**Text segment**

Probably a very simple question but I could not figure it out from the documentation of great_expectations. I would like to run some tests on a pandas dataframe that is stored locally as a pickled file '.pkl'.
When I ran great_expectations add-datasource
it ignored the .pkl files and only created assets for .csv files.
Reading csv files from pandas is slow, so it would be great if GE could support other formats like pickle and HDF.
How to load .pkl or .hdf files as GE's assets?
I'm using v0.8.7 :)
For pandas (and spark), there is a good general-purpose approach for having full control over how the data is read, which is to specify an already-available dataframe via your BatchKwargs.
So, in your case, you could do the following:
my_dataset = pd.read_pickle(filename)
batch_kwargs = {"dataset": my_dataset}
batch = context.get_batch("my_datasource/in_memory_generator/my_dataset", "warning", batch_kwargs)

**Provided data**

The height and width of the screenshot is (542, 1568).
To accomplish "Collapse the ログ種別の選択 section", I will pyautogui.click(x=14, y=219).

**To do**
#1 List every file format named in the forum thread about loading pickle files into great_expectations.
#2 Summarize the forum thread about loading pickle files into great_expectations in two sentences.
#3 Write what comes next in the forum thread about loading pickle files into great_expectations.
The lines have no role here.

**Answers for the tasks**
#1 pickle (.pkl), .csv, HDF (.hdf)

#2 A user on v0.8.7 found that great_expectations add-datasource ignored .pkl files and created assets only for .csv files, and asked how to load .pkl or .hdf files as assets. The reply suggests reading the data into a pandas dataframe first, for example with pd.read_pickle, and passing it as the "dataset" entry in BatchKwargs to context.get_batch.

#3
Note: this is for the 0.8.x series API, and assumes a data context configuration like the following:
datasources:
my_datasource:
class_name: PandasDatasource
...
generators:
in_memory_generator:
class_name: InMemoryGenerator
PS - This purpose is the primary reason for the existence of the InMemoryGenerator
.
EDIT
In Great Expectations >= 0.9.0, the API for get_batch has been simplified, so you would no longer need a generator at all in this case, and the datasource name is specified in the batch kwargs. The analogous code snippet looks like this:
context = DataContext()
my_dataset = pd.read_pickle(filename)
batch_kwargs = {"datasource": "my_datasource", "dataset": my_dataset}
batch = context.get_batch(batch_kwargs=batch_kwargs, expectation_suite_name="warning")
(and no generator is needed)